*Your instructions*. Print the lines that run from the line with "Дети России (169, 508)" to the line with "Открытый кубок. Долгопрудный.", keeping both end lines, exactly as they appear in the entries below, and nothing else.

*The data*.

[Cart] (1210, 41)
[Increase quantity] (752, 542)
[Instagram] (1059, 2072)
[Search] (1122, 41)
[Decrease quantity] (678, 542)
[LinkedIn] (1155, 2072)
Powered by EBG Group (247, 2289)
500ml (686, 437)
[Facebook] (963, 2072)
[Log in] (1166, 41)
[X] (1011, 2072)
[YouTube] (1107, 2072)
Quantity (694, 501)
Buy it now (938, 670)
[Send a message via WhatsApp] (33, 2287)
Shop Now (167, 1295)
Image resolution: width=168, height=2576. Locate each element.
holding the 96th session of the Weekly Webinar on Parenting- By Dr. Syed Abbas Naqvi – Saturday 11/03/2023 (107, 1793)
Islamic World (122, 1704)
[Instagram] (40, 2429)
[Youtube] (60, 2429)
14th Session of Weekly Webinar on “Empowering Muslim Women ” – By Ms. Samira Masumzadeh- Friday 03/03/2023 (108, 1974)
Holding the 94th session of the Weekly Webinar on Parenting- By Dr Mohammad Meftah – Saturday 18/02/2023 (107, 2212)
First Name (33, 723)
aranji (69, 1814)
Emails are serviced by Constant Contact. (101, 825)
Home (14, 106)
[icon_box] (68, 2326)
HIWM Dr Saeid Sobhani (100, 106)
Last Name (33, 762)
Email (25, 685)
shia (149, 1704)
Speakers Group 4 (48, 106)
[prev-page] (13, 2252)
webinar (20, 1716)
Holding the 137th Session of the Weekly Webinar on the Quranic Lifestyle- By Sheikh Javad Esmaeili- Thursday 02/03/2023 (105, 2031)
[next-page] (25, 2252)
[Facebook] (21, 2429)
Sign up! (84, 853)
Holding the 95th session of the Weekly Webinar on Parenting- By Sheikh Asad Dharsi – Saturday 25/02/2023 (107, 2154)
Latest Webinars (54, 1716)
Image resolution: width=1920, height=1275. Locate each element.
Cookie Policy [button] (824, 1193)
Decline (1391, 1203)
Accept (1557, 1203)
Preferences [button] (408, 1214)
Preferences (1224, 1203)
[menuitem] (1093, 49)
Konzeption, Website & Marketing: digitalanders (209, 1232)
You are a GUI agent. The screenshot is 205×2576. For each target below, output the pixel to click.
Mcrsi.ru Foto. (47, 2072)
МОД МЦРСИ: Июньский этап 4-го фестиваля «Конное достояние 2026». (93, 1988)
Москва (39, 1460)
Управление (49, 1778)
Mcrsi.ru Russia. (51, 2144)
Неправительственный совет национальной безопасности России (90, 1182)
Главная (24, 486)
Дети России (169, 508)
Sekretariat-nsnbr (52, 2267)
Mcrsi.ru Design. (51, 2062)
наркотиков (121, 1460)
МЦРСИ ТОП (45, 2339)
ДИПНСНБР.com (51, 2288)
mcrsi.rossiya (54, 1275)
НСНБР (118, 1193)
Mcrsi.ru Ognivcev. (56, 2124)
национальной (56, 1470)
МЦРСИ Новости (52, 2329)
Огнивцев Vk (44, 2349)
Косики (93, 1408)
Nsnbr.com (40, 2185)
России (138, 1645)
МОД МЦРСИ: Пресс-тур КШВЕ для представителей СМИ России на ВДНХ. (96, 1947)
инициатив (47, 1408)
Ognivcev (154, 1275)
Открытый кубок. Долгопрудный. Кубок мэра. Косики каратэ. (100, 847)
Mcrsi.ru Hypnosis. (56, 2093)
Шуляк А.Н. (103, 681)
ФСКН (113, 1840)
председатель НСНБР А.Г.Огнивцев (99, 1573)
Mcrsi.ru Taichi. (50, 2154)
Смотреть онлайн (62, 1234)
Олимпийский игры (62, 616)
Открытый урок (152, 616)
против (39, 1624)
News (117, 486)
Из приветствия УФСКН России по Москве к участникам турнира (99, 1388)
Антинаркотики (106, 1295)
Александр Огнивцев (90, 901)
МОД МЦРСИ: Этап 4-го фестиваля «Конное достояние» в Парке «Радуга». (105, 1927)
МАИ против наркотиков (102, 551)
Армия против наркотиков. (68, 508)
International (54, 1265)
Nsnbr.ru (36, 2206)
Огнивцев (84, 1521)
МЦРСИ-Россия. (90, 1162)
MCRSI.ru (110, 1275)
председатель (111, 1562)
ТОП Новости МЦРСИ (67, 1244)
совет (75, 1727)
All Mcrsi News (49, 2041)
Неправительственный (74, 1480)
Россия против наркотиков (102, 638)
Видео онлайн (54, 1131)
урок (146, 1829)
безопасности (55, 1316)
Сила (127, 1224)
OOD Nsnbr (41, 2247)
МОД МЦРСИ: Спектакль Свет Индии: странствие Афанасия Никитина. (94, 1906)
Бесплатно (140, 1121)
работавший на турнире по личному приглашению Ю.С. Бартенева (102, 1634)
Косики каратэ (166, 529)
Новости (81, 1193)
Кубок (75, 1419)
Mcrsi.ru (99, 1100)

*The answer*.
Дети России (169, 508)
Sekretariat-nsnbr (52, 2267)
Mcrsi.ru Design. (51, 2062)
наркотиков (121, 1460)
МЦРСИ ТОП (45, 2339)
ДИПНСНБР.com (51, 2288)
mcrsi.rossiya (54, 1275)
НСНБР (118, 1193)
Mcrsi.ru Ognivcev. (56, 2124)
национальной (56, 1470)
МЦРСИ Новости (52, 2329)
Огнивцев Vk (44, 2349)
Косики (93, 1408)
Nsnbr.com (40, 2185)
России (138, 1645)
МОД МЦРСИ: Пресс-тур КШВЕ для представителей СМИ России на ВДНХ. (96, 1947)
инициатив (47, 1408)
Ognivcev (154, 1275)
Открытый кубок. Долгопрудный. Кубок мэра. Косики каратэ. (100, 847)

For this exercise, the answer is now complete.